Pulitzer Prize winning journalist and author Carl Bernstein

Pulitzer Prize winning journalist and author Carl Bernstein will join the faculty at Stony Brook University as visiting presidential professor. Credit: handout

Journalist Carl Bernstein of Watergate fame will tackle a two-year project -- Stony Brook University, where he'll take on students who weren't even born when he exposed scandals, including the one that brought down a U.S. president.

Starting next month, the 1973 Pulitzer Prize winner and author will co-teach a course titled "Press and the Presidency," guest lecture on news literacy and speak in a series of free, public lectures. "I love speaking to young people," Bernstein said.

At the age of 69, Bernstein said in a brief interview that he wants to share personal experiences on issues he's passionate about, especially on the times that shaped the nation.

His courses will have seats reserved for students in other majors. Bernstein said this interdisciplinary approach attracted him to Stony Brook, which he lauded for "breaking the traditional academic mold."

"I've known for a while that I want to do more teaching, but I was determined not to be pigeonholed in a single academic department or discipline," Bernstein said in a news release.

"The idea was to develop an interdisciplinary agenda, focused on the history and politics and culture of America and its place in the world, from the 1950s to the present."

The professor-to-be will help raise money for the school.

Stony Brook University's president, Dr.

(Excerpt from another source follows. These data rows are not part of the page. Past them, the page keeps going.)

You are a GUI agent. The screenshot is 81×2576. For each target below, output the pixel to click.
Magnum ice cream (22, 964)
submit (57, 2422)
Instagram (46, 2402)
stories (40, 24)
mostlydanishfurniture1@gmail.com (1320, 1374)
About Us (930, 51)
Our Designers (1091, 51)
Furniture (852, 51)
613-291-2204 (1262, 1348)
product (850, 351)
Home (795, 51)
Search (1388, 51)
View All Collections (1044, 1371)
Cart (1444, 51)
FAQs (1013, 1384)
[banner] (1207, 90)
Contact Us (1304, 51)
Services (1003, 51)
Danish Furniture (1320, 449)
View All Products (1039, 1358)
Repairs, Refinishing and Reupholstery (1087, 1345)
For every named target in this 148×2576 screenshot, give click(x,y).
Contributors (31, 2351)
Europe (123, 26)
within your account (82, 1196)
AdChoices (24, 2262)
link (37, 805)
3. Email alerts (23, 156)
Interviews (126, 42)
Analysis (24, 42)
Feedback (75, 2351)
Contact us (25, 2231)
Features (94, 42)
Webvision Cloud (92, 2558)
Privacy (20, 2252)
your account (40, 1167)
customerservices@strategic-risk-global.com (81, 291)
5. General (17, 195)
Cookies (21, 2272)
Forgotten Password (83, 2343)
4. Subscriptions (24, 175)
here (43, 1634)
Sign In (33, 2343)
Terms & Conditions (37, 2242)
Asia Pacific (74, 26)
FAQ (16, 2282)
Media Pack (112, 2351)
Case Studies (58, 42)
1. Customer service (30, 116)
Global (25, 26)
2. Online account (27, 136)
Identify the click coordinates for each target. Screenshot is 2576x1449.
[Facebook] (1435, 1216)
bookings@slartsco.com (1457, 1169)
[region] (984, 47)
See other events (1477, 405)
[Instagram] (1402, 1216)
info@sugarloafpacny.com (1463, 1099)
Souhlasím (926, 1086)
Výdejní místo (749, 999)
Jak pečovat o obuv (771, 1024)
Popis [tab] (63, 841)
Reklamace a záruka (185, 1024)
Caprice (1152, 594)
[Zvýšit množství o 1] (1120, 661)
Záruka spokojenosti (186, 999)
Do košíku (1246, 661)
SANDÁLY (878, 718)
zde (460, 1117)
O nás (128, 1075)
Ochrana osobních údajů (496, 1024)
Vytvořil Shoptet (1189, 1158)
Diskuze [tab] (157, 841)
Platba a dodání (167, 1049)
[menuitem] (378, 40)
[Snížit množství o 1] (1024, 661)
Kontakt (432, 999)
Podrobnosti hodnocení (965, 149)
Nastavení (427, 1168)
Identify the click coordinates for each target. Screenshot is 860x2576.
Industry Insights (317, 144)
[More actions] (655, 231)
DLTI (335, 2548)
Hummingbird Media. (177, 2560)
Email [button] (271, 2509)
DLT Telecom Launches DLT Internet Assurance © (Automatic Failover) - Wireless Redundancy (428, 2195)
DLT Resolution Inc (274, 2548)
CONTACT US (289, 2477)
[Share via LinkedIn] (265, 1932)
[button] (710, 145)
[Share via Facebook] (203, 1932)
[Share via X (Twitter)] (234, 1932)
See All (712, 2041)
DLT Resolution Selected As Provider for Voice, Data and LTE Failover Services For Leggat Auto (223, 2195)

Samuel L. Stanley Jr., called Bernstein an "American icon."

"Coupled with his perspective as a great historian," Stanley said, "he brings to bear an incisive view of what is happening in the world today."

Bernstein, who lives in Manhattan and the Hamptons, never graduated from college, having dropped out from the University of Maryland.

But he was taught by the big stories of the day; a World War II baby who lived through the civil rights and Vietnam eras.

He and Bob Woodward were Washington Post reporters in 1972 when they exposed the Watergate office break-ins tied to President Richard M. Nixon, who resigned to avoid impeachment.

Since then, Bernstein has written about other abuses of power and about high-profile figures.